# RedHat 9 -> Gateway



## Will (28. September 2003)

Moin!

Nachdem ich google und sonstige Suchmaschinen erfolgslos durchforstet hab, dachte ich mir, vielleicht findest du hier Rat. 

Ich habe folgende/s Frage/Problem:

Wie kann ich unter RedHat 9 routen, also IP Masquerading oder ähnliches. Ein Proxy Programm ist ungünstig, da ich auf meinen Client Rechnern alle Ports brauche, um online spielen zu können. Ich habe nicht wirklich Lust jeden Port einzeln freizugeben, wie bei Squid. 

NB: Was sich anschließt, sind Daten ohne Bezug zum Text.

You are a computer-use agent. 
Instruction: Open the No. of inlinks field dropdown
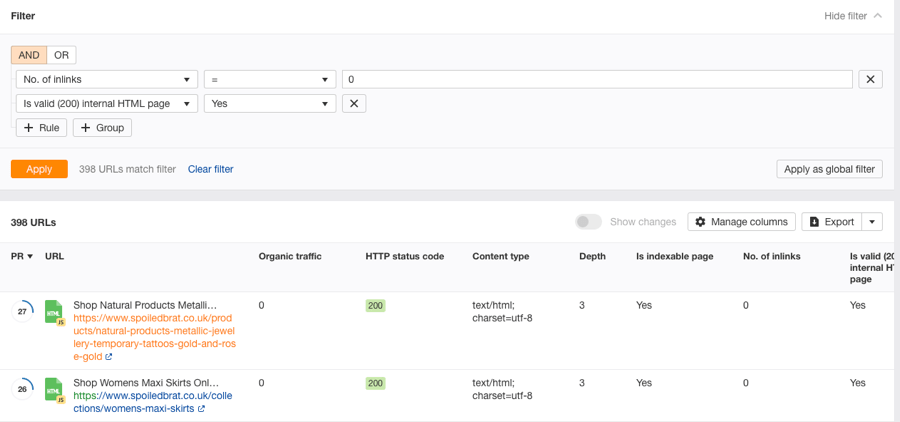point(106,79)

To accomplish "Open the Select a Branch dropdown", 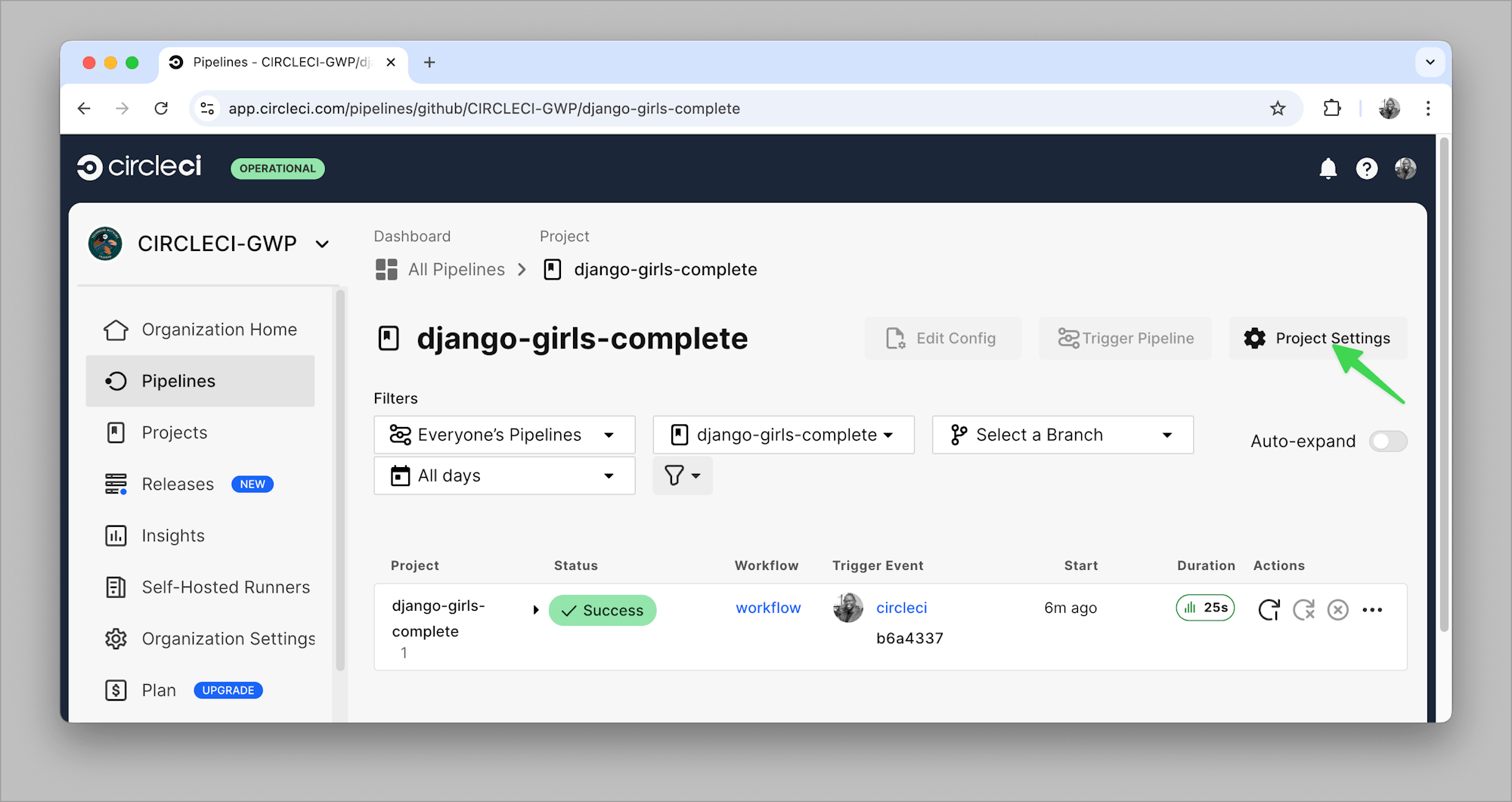I will tap(1062, 435).
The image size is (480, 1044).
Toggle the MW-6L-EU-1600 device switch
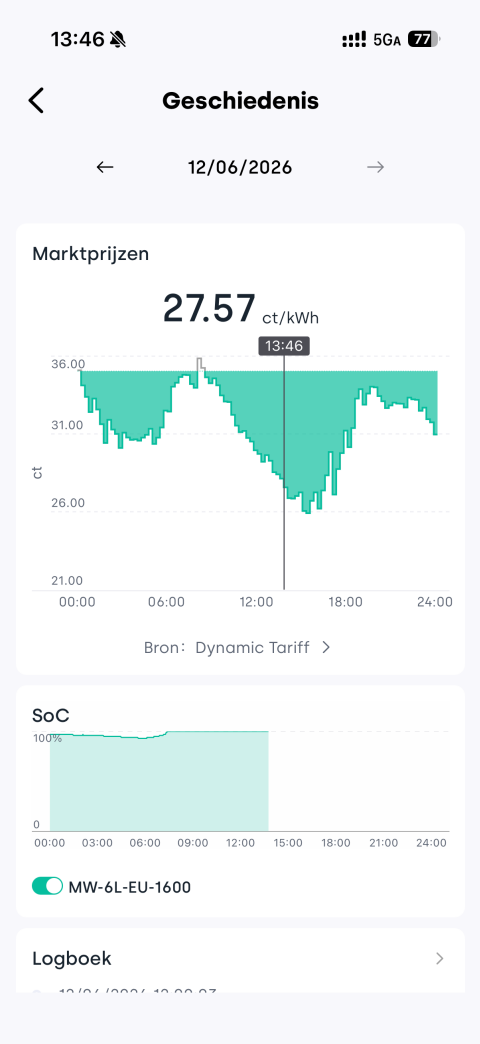(x=47, y=886)
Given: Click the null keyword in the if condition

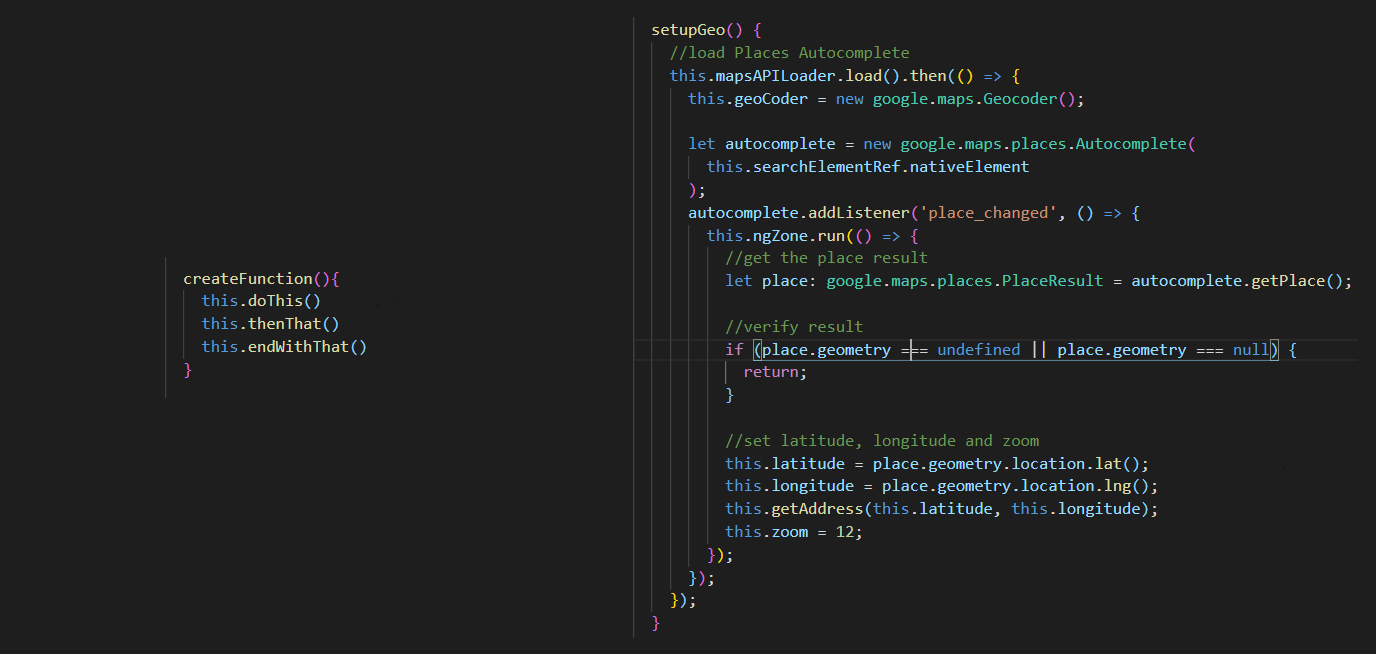Looking at the screenshot, I should [x=1252, y=349].
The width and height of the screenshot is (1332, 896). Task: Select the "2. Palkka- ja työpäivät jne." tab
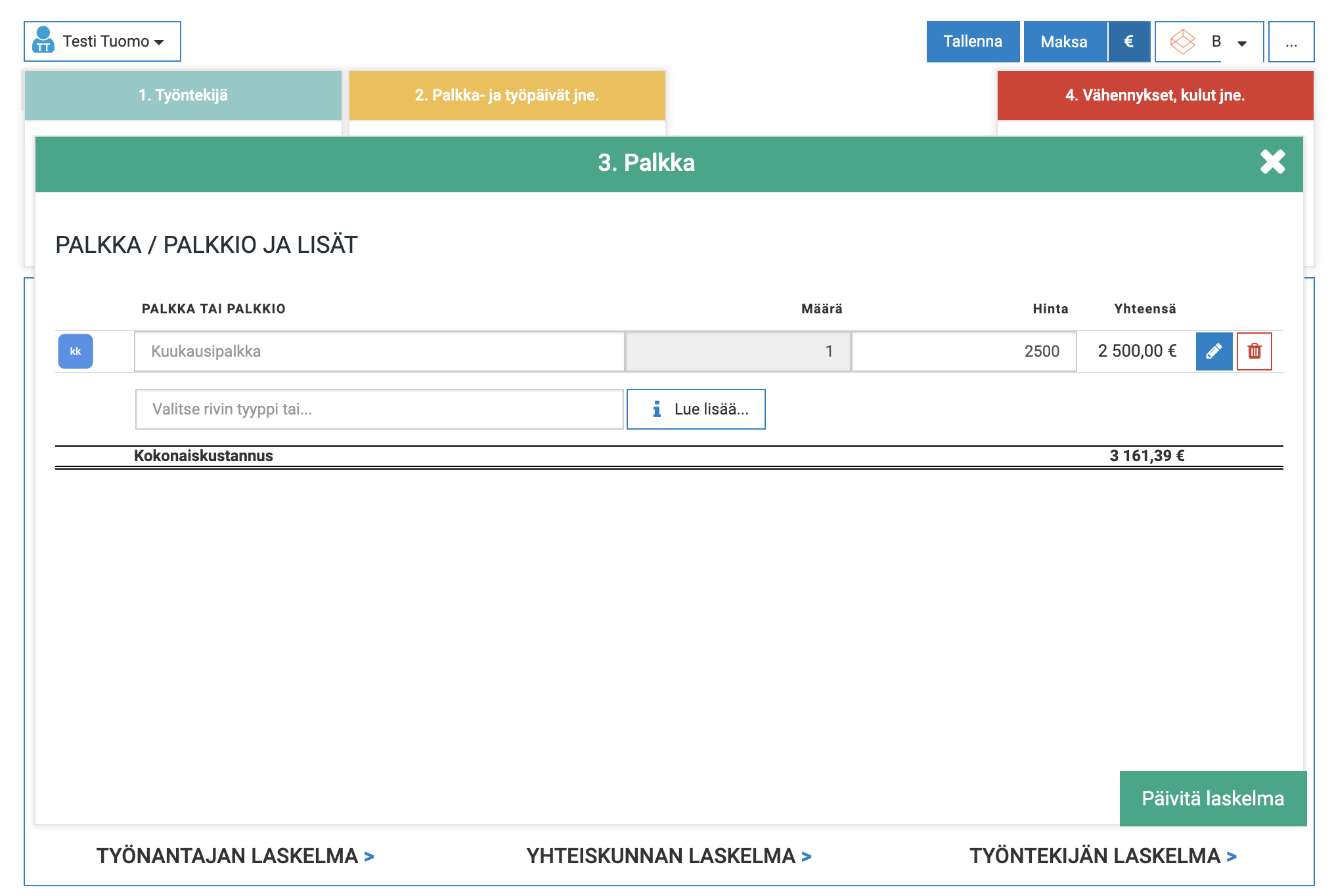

Meine Linux Kenntnisse sind zur Zeit noch sehr stark begrenzt....würde mich aber über jede Hilfe/Tipps freuen. 

Gruß

Willi


----------



## Blumenkind (28. September 2003)

Hi,

dein Problem steht ein paar Posts unter deinem

Klick


----------



## Will (28. September 2003)

Hm, ist aber nicht wirklich die Antwort die ich mir erhofft habe, da man dafür wieder Squid starten muss 

Das Netzwerk funktioniert ja auch. Nur eben das Internet Routing bzw. Gateway noch nicht!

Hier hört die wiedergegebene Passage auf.